Durante todo el tiempo que Madame Élisabeth permaneció en la prisión del Temple fue consciente de que cada amanecer podía ser el último de su vida. Sintiendo la muerte tan cerca y consciente del odio diabólico del que hacían gala los revolucionarios, recitaba continuamente una oración que se hizo muy popular entre los soldados franceses, durante la Primera Guerra Mundial. Ellos, sabiendo que en cualquier combate podían morir, recitaban la misma oración que Madame Élisabeth.

Y yo quiero acabar el artículo de este domingo copiando dicha oración, porque pienso que además de que le puede servir a más de un lector, transcribir este texto es una prueba más de que este periódico como quien este artículo firma queremos seguir siendo descaradamente confesionales. Así rezaba Madame Elisabeth en la prisión del Temple:

“Ignoro por completo, Señor, qué me pasará hoy. Todo lo que sé es que no me pasará nada que Vos no hayáis previsto desde toda la eternidad.

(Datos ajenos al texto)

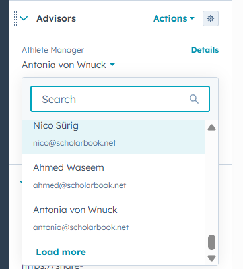Click the Advisors section heading
Image resolution: width=243 pixels, height=269 pixels.
coord(56,18)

Esto me basta, Señor, para estar en paz.

Adoro vuestros designios eternos, me someto a ellos de todo corazón. Quiero todo, lo acepto todo.

Os ofrezco todo en sacrificio, y uno este sacrificio al de vuestro querido Hijo, mi Salvador. Y os pido, por su Sagrado Corazón y por sus méritos infinitos, paciencia en mis males y el perfecto acatamiento que os es debido en todo aquello que Vos queréis y permitís”.

Javier Paredes

Catedrático de Historia Contemporánea dela Universidad de Alcalá.